Integrating with university, course lecturer objectives

  • Flexibility in how the HL7 UK contribution integrates with what is happening on the ground has become an important aspect of outreach.
  • Each course has a different dynamic in terms of student's method of working.
  • Lengths of slots we are offered varies greatly and even changes as/where the university re-evaluates at the start of a term the length and nature of the course. The presentation decks are increasingly built with "stop" points which can be used to insert workshop materials, or where time is limited, to create a shorter presentation
  • For each student group the use of in-line workshop materials as against an extended workshop needs to be evaluated.
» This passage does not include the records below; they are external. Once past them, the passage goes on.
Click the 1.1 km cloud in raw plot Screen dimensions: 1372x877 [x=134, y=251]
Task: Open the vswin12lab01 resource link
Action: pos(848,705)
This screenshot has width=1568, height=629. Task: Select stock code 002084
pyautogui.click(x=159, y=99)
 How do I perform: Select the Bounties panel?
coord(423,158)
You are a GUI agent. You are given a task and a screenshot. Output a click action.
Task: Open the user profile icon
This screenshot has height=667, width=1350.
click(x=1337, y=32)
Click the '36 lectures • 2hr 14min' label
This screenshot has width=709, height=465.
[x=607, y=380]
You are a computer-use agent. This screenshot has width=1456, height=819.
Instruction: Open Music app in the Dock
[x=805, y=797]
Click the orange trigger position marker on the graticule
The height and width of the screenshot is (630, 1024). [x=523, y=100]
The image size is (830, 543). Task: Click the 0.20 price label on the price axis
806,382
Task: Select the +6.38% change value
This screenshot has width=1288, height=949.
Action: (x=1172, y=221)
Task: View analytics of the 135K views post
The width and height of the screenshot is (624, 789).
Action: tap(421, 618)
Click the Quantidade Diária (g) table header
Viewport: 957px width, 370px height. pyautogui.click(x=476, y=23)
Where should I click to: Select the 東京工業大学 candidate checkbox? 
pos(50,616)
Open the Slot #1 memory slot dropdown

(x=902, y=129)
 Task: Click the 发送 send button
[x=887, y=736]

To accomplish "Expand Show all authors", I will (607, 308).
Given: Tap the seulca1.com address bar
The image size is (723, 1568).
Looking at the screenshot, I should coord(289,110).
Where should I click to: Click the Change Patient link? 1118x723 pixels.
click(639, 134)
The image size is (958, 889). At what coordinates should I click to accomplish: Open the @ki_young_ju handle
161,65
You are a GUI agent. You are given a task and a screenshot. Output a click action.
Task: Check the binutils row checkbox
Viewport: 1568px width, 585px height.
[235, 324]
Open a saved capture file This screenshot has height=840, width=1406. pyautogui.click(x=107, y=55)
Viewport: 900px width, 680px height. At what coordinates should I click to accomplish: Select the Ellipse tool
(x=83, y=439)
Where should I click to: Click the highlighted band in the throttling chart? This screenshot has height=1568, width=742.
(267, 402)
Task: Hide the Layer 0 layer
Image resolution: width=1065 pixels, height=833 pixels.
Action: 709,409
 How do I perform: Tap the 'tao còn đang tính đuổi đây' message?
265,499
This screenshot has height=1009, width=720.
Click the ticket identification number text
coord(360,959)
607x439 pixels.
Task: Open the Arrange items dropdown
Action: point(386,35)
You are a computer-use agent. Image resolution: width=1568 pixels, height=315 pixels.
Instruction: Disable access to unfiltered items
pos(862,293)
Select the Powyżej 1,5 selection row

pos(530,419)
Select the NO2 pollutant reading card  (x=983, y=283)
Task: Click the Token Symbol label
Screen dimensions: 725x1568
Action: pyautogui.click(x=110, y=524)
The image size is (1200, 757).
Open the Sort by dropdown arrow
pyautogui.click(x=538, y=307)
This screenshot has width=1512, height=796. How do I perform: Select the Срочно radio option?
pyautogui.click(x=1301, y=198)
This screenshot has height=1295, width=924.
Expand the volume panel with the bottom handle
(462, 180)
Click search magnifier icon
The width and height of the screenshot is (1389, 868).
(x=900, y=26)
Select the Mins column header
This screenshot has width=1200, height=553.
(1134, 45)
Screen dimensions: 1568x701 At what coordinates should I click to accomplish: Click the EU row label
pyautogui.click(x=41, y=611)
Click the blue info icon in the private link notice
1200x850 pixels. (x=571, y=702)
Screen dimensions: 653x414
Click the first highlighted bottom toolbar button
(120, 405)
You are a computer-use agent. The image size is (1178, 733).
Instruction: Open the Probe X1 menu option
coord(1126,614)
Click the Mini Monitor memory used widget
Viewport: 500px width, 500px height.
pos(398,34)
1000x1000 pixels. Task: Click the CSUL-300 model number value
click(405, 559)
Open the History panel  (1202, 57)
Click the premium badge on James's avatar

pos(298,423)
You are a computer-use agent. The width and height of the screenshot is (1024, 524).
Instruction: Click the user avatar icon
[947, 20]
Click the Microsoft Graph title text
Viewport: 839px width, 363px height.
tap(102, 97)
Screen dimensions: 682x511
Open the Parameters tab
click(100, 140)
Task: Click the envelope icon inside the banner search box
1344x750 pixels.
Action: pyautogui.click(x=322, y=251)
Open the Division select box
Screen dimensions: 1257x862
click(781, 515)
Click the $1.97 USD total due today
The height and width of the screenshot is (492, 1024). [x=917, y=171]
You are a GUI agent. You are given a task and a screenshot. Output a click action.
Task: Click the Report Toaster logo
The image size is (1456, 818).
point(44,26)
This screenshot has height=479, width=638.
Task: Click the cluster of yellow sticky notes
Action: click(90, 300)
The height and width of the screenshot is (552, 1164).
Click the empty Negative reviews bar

In extreme cases the workshop component is timetabled into a different slot in a laboratory (St Georges)
  • The motivation for take-up of the sessions varies: in some cases, to fill a gap in the lecturers own knowledge, in others, to enhance delivery by having the experience and real examples available and always to have expertise on hand able to answer detailed questions
  • Some sessions have been delivered as Guest Lectures and are available to a range of students and are over and above the current course, while the majority have been integrated into a specific Masters or undergraduate programme and in some cases, were even within the formal student academic assessment structure.